I'm not sure which I heard first - the sound of footfalls landing hard and fast behind us, or screaming.  We had spent a relaxed evening strolling through the neighborhood, and then went for a walk along the oceanfront.  We stopped at the statue of Diouf, Senegal's star soccer player, their Maradonna.  We took pictures of each other posing next to it.  We moved like an amoeba along the ocean's edge, stopping to look out onto the horizon, climb rocks, and take pictures.  Idy suggested returning to the house (why do I always remember these kinds of details after the fact?) but there was a drumming circle up ahead that we wanted to explore.  We ventured off the path, away from the street lights (the only streetlights I remember seeing in Dakar) and began hiking over a hill towards the music.  There were six of us, Idy and five women.  And then, and then... I think it was the screaming I heard first, and then the footfalls, although that's out of sequence.  Memory can be deceiving.  We had split into two groups - me, Idy, S and A in front, and a few yards behind us, E and K.  The sounds of running, the sounds of someone - or some ones, being knocked to the ground.  A heard something, and turned around to see this: her sister on the ground, an unknown person dragging her by the feet.  It was then that she started screaming, it was then that my brain was pierced with reality.

Diouf and friends
There were two of them in the dark with us.  "Run," A screamed, and then "RUUUUN!"  My pupils dilated, and I could see every tree root and pebble on the ground in front of me.  I ran as fast and as hard as I could to where the edge of the path met the highway.  There was nowhere else to run unless I went into the busy road.  I turned around and counted.... there were 1,2,3,4,5 of us - all the women were accounted for.  The instant that A began screaming, Idy bent to the ground and picked up a rock in each hand.  He threw one at the attackers, then ran towards them with the other.  Set against the dark blue sky, it was like watching wood cutouts in stop motion animation.  I could hardly believe that I was here in this moment, watching this, right here, right now, my dance teacher fighting off two assailants.  The attackers retreated, running back in the direction they'd come from.  Idy joined us at the lip of the highway.

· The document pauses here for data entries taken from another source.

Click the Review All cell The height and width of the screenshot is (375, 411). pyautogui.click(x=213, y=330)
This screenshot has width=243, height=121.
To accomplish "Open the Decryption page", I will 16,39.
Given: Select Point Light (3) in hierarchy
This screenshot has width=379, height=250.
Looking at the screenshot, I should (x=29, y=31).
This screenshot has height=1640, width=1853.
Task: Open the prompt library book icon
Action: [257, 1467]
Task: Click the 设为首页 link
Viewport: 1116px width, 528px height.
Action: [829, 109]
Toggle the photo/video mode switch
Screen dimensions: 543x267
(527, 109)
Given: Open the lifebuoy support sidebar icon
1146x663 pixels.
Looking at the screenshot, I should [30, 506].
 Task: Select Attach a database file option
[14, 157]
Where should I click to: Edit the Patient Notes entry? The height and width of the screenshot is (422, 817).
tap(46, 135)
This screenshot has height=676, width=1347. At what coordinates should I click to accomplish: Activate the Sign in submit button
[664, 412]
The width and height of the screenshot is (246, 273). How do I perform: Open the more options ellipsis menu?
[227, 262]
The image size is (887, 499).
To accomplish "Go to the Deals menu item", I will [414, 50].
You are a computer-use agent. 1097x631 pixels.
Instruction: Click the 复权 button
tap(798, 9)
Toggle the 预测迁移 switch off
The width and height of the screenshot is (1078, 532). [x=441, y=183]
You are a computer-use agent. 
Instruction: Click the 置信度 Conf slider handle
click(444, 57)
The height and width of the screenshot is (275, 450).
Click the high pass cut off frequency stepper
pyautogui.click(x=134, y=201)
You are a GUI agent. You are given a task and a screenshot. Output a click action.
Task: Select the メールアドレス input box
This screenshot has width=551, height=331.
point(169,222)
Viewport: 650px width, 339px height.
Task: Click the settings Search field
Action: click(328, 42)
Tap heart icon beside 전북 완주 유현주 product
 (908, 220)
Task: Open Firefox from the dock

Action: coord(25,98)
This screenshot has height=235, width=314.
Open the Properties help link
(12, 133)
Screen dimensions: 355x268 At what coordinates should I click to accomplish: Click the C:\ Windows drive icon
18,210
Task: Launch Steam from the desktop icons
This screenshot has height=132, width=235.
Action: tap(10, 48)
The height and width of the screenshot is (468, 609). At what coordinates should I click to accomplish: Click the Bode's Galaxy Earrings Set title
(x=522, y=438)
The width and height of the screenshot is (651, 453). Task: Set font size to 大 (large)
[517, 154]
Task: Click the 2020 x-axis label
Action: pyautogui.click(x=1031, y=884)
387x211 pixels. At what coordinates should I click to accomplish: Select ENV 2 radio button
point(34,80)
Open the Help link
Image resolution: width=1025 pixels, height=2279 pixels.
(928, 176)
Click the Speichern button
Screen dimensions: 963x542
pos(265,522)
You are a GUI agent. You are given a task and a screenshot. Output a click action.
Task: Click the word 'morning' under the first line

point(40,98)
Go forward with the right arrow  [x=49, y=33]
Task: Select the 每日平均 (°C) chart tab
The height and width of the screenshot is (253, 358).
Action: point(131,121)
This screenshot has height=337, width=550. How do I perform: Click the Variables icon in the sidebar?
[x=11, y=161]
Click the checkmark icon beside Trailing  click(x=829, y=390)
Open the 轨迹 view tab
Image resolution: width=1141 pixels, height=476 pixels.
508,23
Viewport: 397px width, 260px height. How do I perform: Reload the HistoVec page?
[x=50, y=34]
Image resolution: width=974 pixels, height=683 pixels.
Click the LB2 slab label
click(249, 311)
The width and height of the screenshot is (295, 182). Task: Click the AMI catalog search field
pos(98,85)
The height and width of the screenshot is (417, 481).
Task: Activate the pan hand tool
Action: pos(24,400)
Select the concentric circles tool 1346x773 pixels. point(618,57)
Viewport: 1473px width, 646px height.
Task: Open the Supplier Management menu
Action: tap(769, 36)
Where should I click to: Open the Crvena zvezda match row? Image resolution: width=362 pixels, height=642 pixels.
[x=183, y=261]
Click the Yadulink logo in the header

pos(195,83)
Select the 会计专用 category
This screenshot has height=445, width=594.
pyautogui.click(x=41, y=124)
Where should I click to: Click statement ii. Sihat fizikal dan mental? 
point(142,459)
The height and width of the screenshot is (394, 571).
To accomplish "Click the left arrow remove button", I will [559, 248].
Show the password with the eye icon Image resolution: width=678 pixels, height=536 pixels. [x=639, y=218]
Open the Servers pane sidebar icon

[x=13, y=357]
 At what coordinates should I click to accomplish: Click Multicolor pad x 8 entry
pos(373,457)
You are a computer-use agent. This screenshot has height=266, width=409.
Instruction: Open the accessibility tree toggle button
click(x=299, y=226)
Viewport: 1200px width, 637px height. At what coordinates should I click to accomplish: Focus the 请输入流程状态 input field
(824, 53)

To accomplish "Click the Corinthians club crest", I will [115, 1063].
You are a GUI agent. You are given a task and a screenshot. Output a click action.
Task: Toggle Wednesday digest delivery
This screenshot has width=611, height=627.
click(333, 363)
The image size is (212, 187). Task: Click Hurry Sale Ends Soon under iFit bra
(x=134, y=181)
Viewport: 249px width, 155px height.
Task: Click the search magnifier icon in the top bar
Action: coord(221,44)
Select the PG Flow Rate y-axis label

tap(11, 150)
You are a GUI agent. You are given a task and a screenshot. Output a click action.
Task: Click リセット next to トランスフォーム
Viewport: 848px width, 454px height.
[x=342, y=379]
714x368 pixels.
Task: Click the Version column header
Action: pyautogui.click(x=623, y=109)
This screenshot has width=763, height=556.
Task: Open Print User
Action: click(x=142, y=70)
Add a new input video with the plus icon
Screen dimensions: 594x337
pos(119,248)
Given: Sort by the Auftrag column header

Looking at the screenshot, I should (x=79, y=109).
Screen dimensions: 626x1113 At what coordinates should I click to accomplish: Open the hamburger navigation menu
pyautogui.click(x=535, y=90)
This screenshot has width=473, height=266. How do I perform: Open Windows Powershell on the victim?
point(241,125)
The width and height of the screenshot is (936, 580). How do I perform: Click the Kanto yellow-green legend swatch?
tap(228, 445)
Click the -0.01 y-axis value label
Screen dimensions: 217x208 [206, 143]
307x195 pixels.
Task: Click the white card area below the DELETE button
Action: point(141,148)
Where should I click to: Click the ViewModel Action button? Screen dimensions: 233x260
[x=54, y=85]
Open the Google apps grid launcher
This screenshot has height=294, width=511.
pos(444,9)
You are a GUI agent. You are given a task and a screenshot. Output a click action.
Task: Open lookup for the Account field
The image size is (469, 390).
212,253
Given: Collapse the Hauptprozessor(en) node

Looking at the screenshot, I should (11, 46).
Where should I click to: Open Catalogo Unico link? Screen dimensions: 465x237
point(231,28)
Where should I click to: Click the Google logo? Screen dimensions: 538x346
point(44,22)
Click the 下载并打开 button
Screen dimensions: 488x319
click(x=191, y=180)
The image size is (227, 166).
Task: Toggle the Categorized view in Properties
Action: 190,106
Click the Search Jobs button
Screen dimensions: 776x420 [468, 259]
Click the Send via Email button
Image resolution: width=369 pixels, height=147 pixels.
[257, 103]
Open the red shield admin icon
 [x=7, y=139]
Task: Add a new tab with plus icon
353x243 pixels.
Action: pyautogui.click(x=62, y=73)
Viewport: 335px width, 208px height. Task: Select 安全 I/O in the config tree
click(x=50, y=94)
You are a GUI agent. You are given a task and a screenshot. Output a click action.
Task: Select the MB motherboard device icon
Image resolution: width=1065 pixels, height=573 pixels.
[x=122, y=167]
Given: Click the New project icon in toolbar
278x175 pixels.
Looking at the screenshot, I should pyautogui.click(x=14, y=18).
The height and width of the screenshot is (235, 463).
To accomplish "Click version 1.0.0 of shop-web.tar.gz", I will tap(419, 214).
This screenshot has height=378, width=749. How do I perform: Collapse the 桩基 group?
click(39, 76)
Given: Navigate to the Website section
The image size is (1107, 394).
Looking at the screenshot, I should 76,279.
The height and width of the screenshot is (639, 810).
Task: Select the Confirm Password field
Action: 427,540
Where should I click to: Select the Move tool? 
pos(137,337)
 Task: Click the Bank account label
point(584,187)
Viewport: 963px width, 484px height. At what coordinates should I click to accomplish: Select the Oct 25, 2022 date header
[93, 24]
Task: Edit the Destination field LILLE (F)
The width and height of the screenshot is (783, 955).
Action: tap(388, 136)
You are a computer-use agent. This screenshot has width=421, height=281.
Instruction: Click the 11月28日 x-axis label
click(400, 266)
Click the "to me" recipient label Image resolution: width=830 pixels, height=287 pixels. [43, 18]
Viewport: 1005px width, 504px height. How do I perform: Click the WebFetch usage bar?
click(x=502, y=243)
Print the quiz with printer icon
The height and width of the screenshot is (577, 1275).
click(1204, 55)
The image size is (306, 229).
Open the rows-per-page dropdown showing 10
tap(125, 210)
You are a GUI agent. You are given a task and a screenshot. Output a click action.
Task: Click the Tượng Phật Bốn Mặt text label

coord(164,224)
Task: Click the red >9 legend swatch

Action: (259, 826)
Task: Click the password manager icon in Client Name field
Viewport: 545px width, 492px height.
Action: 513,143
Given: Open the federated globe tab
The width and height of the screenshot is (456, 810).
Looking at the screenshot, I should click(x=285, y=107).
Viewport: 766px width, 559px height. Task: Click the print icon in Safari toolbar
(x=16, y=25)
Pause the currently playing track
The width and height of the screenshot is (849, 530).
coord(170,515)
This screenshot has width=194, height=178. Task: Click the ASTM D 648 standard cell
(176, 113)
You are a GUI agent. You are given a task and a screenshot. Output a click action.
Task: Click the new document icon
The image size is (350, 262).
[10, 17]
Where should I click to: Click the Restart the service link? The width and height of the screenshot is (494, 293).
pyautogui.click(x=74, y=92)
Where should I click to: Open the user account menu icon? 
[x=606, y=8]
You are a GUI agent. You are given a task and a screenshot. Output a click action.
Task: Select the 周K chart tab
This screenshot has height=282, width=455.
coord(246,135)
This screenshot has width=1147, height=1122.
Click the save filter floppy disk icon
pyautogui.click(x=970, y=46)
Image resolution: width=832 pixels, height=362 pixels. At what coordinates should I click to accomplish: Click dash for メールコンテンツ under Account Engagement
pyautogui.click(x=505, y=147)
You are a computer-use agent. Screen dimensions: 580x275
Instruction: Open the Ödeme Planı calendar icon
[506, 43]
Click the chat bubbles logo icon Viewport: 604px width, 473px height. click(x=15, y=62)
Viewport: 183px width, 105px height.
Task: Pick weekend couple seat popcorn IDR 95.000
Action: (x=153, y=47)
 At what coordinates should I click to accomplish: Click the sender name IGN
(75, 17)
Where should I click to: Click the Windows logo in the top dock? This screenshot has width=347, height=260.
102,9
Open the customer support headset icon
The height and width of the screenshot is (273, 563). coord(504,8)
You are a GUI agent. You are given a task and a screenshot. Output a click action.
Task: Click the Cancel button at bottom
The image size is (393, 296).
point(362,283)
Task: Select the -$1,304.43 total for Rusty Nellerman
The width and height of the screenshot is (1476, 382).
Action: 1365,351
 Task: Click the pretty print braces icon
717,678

"Cowards," he spat, his brow furrowed, "they were just kids."  "You're bleeding," I said.  "Your hand, and your face."  Idy touched his face where he'd sustained a small cut, then looked at his hand, where another small cut was visible.  "What about you?" Idy asked E and K, who'd been jumped.  K checked herself - a small tear in her dress, nothing more; E looked at her arm and for the first time noticed the trail of blood that started at her shoulder and ran all the way to her fingertips.  She lifted her ripped shirtsleeve and exposed the wound, an asterisk of open flesh.  I did exactly what you're not supposed to do when someone's been injured -- my eyes popped open, my jaw dropped and I slapped my hand to my wide-open mouth.  I might have said something horrible like "OH MY GOD!"  E, cool under pressure, said "let's not make it out to be worse than it is," closed her hand around the wound to slow the bleeding.  "Let's get back home," Idy said, and flagged two cabs down.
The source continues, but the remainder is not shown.